Le 8 novembre 1942 est inaugurée à Chasselay, près de Lyon, une nécropole d’inspiration africaine : le Tata. Celle-ci accueille les dépouilles de 188 tirailleurs sénégalais massacrée par l’armée allemande en juin 1940.

Tandis que Lyon est déclarée ville ouverte le 18 juin 1940, de violents combats se préparent au nord-ouest de l’agglomération. Des soldats du 25e régiment de tirailleurs sénégalais, corps de l’armée coloniale, appuyés par trois batteries du 405e régiment d’artillerie anti-aérienne, ont pour mission de retarder l’avancée des troupes allemandes au point d’appui de Chasselay (Rhône).

Encerclés par les forces allemandes, les hommes sont capturés à l’issue de combats acharnés.
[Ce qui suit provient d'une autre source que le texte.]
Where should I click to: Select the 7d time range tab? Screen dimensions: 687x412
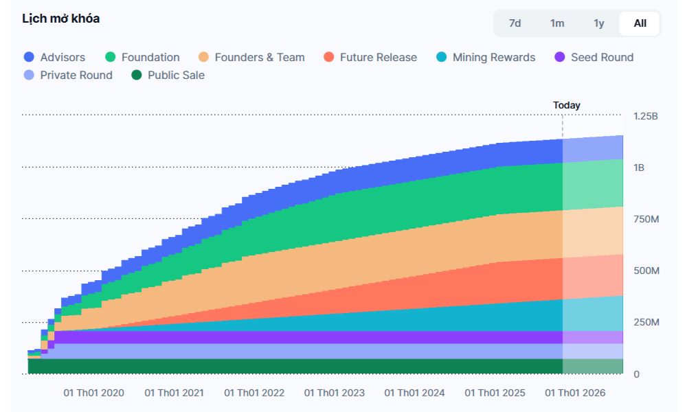pos(515,23)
Les soldats blancs sont faits prisonniers, tandis que les tirailleurs sénégalais sont exterminés par les unités de la Heer et de la Waffen-SS/Totenkopf, au nom de l’idéologie hitlérienne.

Ce crime raciste bouleverse l’opinion. Jean Marchiani, secrétaire général de l’Office départemental des mutilés de guerre, anciens combattants et victimes de guerre, s’engage aussitôt à réunir des fonds pour acquérir un terrain à Chasselay, à proximité du lieu où s’est déroulé le drame. Le 8 novembre 1942, le Tata sénégalais est inauguré en sa présence (« tata » désignant en Afrique occidentale un lieu dédié aux guerriers morts au combat).

Cent quatre-vingt-seize soldats africains morts pour la France y sont aujourd’hui inhumés. Ce lieu de mémoire et de recueillement, propriété du Ministère de la Défense, est classé nécropole nationale depuis 1966.